Ya estaban llegando a Plaza Miserere donde Adriana sabía que él, su ilusión de
nombre desconocido, descendía una parada antes, en la estación Alberti.
Entonces
resopló, juntó coraje e introdujo la mano en su bolsillo. De allí sacó un sobre
cerrado y pequeño que le dio justo cuando él se levantaba para bajarse.
Obviamente, el gesto sorprendió al muchacho que, afortunadamente tomó el sobre y luego
descendió.
Adriana y el desconocido se quedaron mirando.
Ella sentada en el lugar que él había ocupado (junto a la ventanilla) y él,
parado en la plataforma, aturdido contemplándola entre la gente que iba y venía
como hormigas.
Sabía
las palabras que él encontraría cuando abriera el sobre. Algo que decía como:
"A
lo mejor estoy loca, pero quiero conocerte porque siento que podés ser el amor
de mi vida. Adriana"
Pasó
un día complicado en su empleo de la tienda pensando en lo que había hecho.
¿Cómo reaccionaría él? ¿Qué pensaría de ella? Tal vez nada bueno, quizás la
confundiría con una alguna chica vulgar y eso era lo más probable. Comenzó a
aborrecer secretamente la idea que había ejecutado.
Esa
noche en su casa, apenas si probó bocado y durmió bastante mal. Se levantó
temprano, se arregló como nunca, se puso el mejor vestido que tenía y cuando
llegó a la plataforma de la estación Piedras, sentía que le temblaban las
piernas. Casi estuvo a punto de dejar pasar el tren de las 8,05 hs que
puntualmente tomaba para evitar tener que verlo. Pero razonó que eso no tendría
sentido. Tarde o temprano seguro que deberían encontrarse. Volvió a reunir
fuerzas y ascendió al convoy.
Al
subir, vio que él estaba allí, sentado exactamente en el mismo asiento de la
jornada anterior. Colmada de dudas y vacilaciones se fue acercando. Temblaba,
pensando en lo que él podría decirle...
Pero
para su sorpresa, él ni siquiera la miró durante el viaje y menos aún le
dirigió la palabra. Adriana se sintió desfallecer. Con un nudo en la garganta,
estuvo a punto de bajarse a mitad del trayecto.
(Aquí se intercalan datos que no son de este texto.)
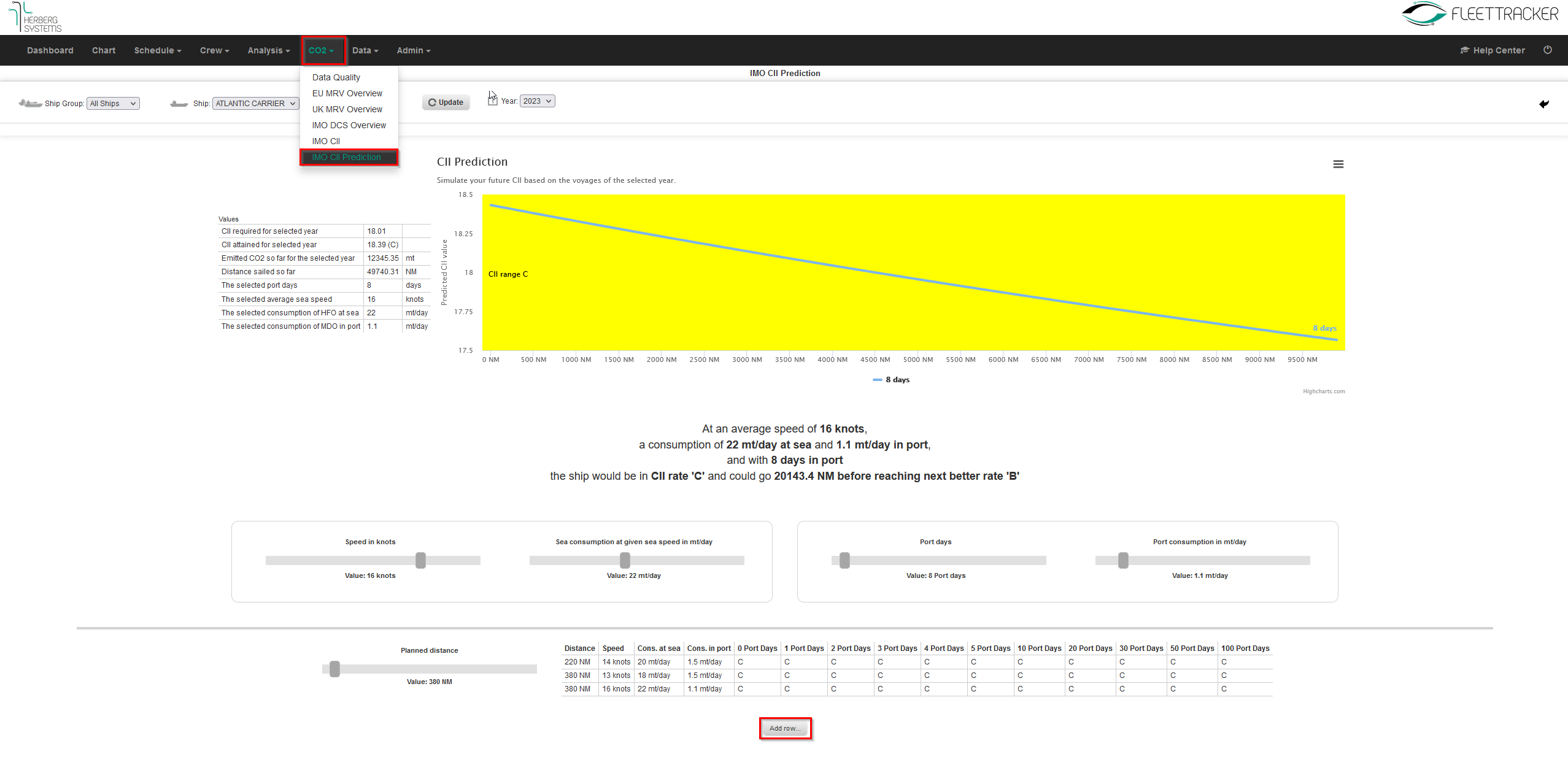Click the Speed in knots slider handle

[420, 560]
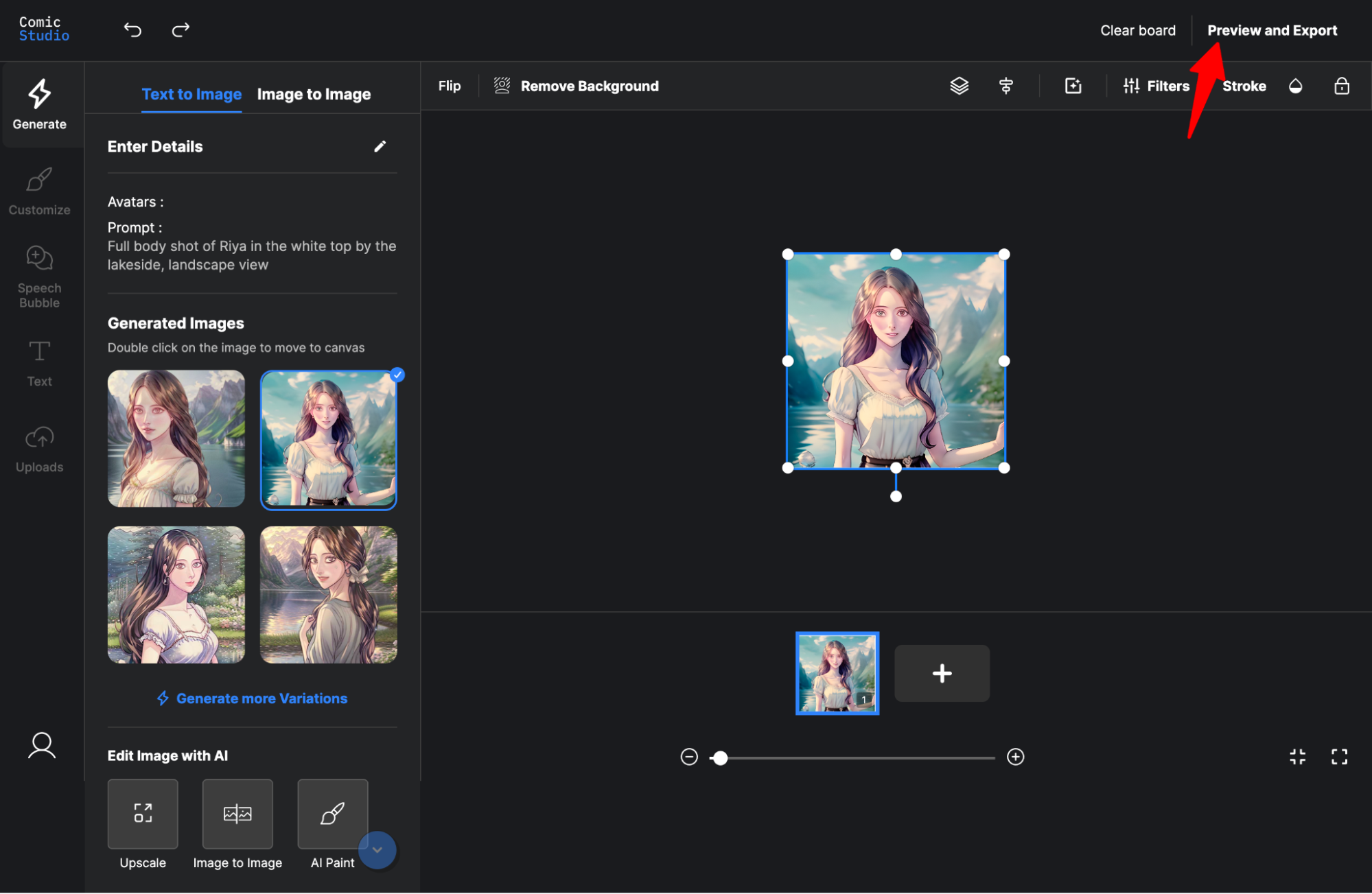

¿Ni siquiera la tomaba en cuenta?
Se
hubiera puesto a lagrimear de furia, de impotencia de no tener tanta gente
alrededor.
Estaban
llegando a la estación Alberti, él se levanto y pasó a su lado.
Súbitamente
Adriana percibió que le ponía algo en el bolsillo de su chaqueta. Fue tan
repentino, que no le dio tiempo a reaccionar. El muchacho descendió y se la
quedó mirando en la plataforma mientras la formación volvía a reanudar la
marcha.
Era
un sobre blanco, similar al que ella le entregara. La muchacha lo desgarró,
impaciente y nerviosa. Había una nota escrita con cuidada caligrafía:
"Te
juro que no sabía cómo hacer para hablarte. Mañana es sábado. Estaré en la
estación Alberti a las doce. No sé si vas a estar, pero allí esperaré.
Martín."
Martín.
¡Se llamaba Martín!
Adriana
estrujo la nota contra su pecho y sus ojos se le pusieron húmedos. Estaba
aturdida, tanto, tan emocionada se sentía, que ese día se bajó en la estación
Río de Janeiro, tres paradas más allá de donde debía hacerlo.